TEXT PROVIDED »
Cargolux’s full-year figures for 2013 show that maintaining yields is the primary challenge for all European carriers. Although it returned to profit during the year, the company’s revenue growth of 14.4 percent significantly trailed the increases of 16.7 percent in tonnage uplifted and 18.7 percent in FTKs. Cargolux president and CEO Dirk Reich said, “We don’t expect market conditions to improve significantly in 2014.”

Average load factor softened by 0.9 percentage points to 67.7 percent last year, though this partly reflected the three new B747-8Fs that joined the Cargolux fleet. The carrier also retained a 747-400F on a power-by-the-hour basis that it had originally planned to dispose of, and added a 747-400ERF on the same basis. This brought its freighter complement to 20, against the 16 budgeted.

Chris Nielen, regional commercial manager Europe for IAG Cargo, says the trans-Atlantic market, although meeting volume expectations, is “still challenging” thanks to excess capacity. Cargolux’s expansion, Emirates’ new freighter service to Atlanta via Frankfurt and the seasonal increase in passenger services by U.S. carriers are all pressurizing rates.

Germany has been the best-performing export market in mainland Europe so far this year, ahead of France and Italy, Nielen says. IAG is generating good loads for South America, served from Iberia’s Madrid hub, and he says yields are healthier than on the north Atlantic.

Iberia has increased its Panama service to daily and is launching services four times a week to Montevideo, Uruguay, and five times a week to Santa Domingo, Dominican Republic, from September, taking IAG Cargo’s Latin America network to 16 stations.

The new routes will be served by A330 and A340-300 aircraft, offering up to 12.7 tonnes of capacity on the Santo Domingo route, and up to 11.7 tonnes to and from Montevideo. Main cargo is expected to be meat, fruit, vegetables and leather goods.

IAG is promoting its Constant Climate temperature-controlled service to pharmaceutical exporters in Belgium, Switzerland and Italy, with the U.S. East Coast the major destination. Increased belly capacity out of Tel Aviv, Israel, which has gone up from an A320 to a B777, has also been helpful in this regard, Nielen says.

Global airfreight yields were down by 5.7 percent in the first quarter compared with Q1 2013, according to the Cass Freight Index. Air France-KLM suffered erosion of “only” 3.5 percent, helped in part by a focus on higher-revenue express and temperature-controlled products, Erik Varwijk, executive vice president of cargo, says.

Three years ago, AF-KL carried 42 percent “special” cargo, which it categorizes as express, mail, pharmaceuticals, perishables, live animals, valuables and aerospace products. That ratio is now up to 51 percent, largely because of increased pharmaceutical volumes, Varwijk says.

The group has new pharma centers at its two home hubs Amsterdam Schiphol and Paris CDG. Meanwhile, international express operator Sodexi, majority-owned by AF-KL with French post office Geopost also holding a stake, is set to complete a new handling facility in Paris next year.

Like IAG Cargo, AF-KL is trying to exploit opportunities in Latin America. It now operates a weekly freighter from Schiphol to Curitiba, Brazil, and has added belly-hold capacity to Santiago, Panama City and Brasilia, Brazil, in recent months.

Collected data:
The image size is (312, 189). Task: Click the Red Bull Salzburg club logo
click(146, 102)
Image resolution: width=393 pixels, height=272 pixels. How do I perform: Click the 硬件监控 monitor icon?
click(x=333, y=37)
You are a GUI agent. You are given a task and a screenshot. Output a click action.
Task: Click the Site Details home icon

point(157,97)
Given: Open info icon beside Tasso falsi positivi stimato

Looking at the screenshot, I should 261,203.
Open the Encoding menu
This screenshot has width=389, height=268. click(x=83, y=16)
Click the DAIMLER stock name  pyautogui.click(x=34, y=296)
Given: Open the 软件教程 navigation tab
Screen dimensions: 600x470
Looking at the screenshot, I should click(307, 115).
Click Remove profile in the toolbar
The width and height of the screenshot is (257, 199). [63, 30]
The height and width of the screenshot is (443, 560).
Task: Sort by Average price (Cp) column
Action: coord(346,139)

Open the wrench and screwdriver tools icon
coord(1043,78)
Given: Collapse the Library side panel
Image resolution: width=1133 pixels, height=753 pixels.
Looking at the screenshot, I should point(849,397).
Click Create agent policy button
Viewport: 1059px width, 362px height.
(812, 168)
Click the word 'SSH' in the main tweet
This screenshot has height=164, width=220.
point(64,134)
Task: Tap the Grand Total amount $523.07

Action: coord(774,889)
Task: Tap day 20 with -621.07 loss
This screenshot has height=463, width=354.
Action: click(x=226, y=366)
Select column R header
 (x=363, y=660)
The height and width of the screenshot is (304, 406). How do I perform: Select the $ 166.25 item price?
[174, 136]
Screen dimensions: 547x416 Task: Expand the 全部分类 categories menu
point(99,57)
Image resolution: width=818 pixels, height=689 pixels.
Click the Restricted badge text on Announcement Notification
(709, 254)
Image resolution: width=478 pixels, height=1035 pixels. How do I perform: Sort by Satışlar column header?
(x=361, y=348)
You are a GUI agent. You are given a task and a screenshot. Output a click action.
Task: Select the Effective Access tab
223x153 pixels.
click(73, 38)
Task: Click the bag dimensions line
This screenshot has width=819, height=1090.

LIST OF TASKS »
• 1. According to the air cargo article, how many freighters did Cargolux have after its additions?
• 2. Decide whether each statement agrees with the air cargo article. For each, answer yes or no and quote the deciding words. (a) Cargolux's revenue grew faster than its tonnage uplifted in 2013. (b) The new Iberia routes will be flown with A330 and A340-300 aircraft. (c) Germany ranked ahead of France and Italy as an export market in mainland Europe.
• 3. From the air cargo article, copy the passage starting with "The new routes" and going on through "of cargo, says.".

ANSWERS PROVIDED »
• 1. Twenty, against the 16 budgeted.

• 2.
(a) No: "the company’s revenue growth of 14.4 percent significantly trailed the increases of 16.7 percent in tonnage uplifted"
(b) Yes: "The new routes will be served by A330 and A340-300 aircraft"
(c) Yes: "Germany has been the best-performing export market in mainland Europe so far this year, ahead of France and Italy"

• 3.
The new routes will be served by A330 and A340-300 aircraft, offering up to 12.7 tonnes of capacity on the Santo Domingo route, and up to 11.7 tonnes to and from Montevideo. Main cargo is expected to be meat, fruit, vegetables and leather goods.

IAG is promoting its Constant Climate temperature-controlled service to pharmaceutical exporters in Belgium, Switzerland and Italy, with the U.S. East Coast the major destination. Increased belly capacity out of Tel Aviv, Israel, which has gone up from an A320 to a B777, has also been helpful in this regard, Nielen says.

Global airfreight yields were down by 5.7 percent in the first quarter compared with Q1 2013, according to the Cass Freight Index. Air France-KLM suffered erosion of “only” 3.5 percent, helped in part by a focus on higher-revenue express and temperature-controlled products, Erik Varwijk, executive vice president of cargo, says.